* **ПРЕДОСТАВЛЕННЫЙ ФРАГМЕНТ**:
------------
Расстояние между нашими истребителями и "юнкерсами" сокращается. Вдруг самолет сержанта вздрагивает, и два длинных огненных вихря оставляют за собой черный след дыма. Впервые наблюдаю атаку реактивными снарядами. Хочется увидеть результат их действия. Два черных шара от взрывов снарядов повисают в воздухе. Враг увеличивает скорость, и мы теряем его в густой облачности. Слишком рано были выпущены снаряды! Неудачный расчет дистанции!
Возвращаемся в Быково. Над аэродромом белая пелена. Видимости никакой. Наружная температура - 30 градусов ниже нуля. Открываю фонарь кабины, выпускаю шасси и ориентируюсь по дыму фабрики, которая находится вблизи аэродрома. "На ощупь" веду свой "як" на посадку, скорость 200 км/час. Чтобы убедиться в правильности ориентировки, дважды высовываюсь из кабины.
------------
* **ЗАДАНИЕ 1**:
Какой была наружная температура над аэродромом в Быково, согласно фрагменту?

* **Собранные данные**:
------------
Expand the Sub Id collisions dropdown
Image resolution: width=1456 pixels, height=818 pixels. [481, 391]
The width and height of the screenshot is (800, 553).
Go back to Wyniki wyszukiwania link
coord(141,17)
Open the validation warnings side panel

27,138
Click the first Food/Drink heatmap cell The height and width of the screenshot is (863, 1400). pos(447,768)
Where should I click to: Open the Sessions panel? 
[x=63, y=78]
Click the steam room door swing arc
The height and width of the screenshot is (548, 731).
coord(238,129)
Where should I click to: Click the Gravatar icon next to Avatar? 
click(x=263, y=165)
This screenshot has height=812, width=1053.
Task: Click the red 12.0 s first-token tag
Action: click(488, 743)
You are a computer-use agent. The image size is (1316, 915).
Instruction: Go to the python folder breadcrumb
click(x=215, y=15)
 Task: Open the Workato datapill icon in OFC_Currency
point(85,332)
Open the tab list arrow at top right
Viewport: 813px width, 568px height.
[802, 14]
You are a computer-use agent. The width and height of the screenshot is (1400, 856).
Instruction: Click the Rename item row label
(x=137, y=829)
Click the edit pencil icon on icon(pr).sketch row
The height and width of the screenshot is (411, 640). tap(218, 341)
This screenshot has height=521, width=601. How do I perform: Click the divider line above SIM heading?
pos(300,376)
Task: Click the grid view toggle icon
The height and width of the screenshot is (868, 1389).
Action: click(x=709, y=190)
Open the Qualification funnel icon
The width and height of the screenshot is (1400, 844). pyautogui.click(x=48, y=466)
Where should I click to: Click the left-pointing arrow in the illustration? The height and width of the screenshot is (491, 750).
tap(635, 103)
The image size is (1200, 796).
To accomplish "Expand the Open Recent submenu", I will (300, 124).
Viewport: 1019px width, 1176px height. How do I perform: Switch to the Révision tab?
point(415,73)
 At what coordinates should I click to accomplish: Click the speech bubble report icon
------------
* **ЗАДАНИЕ 2**:
Перепишите из записей строки от строки с "Where should I click to: Open" до строки с "(x=137, y=829)", включая обе эти строки, без каких-либо изменений.

* **ИТОГОВЫЙ ОТВЕТ 1**:
Тридцать градусов ниже нуля.

* **ИТОГОВЫЙ ОТВЕТ 2**:
Where should I click to: Open the Sessions panel? 
[x=63, y=78]
Click the steam room door swing arc
The height and width of the screenshot is (548, 731).
coord(238,129)
Where should I click to: Click the Gravatar icon next to Avatar? 
click(x=263, y=165)
This screenshot has height=812, width=1053.
Task: Click the red 12.0 s first-token tag
Action: click(488, 743)
You are a computer-use agent. The image size is (1316, 915).
Instruction: Go to the python folder breadcrumb
click(x=215, y=15)
 Task: Open the Workato datapill icon in OFC_Currency
point(85,332)
Open the tab list arrow at top right
Viewport: 813px width, 568px height.
[802, 14]
You are a computer-use agent. The width and height of the screenshot is (1400, 856).
Instruction: Click the Rename item row label
(x=137, y=829)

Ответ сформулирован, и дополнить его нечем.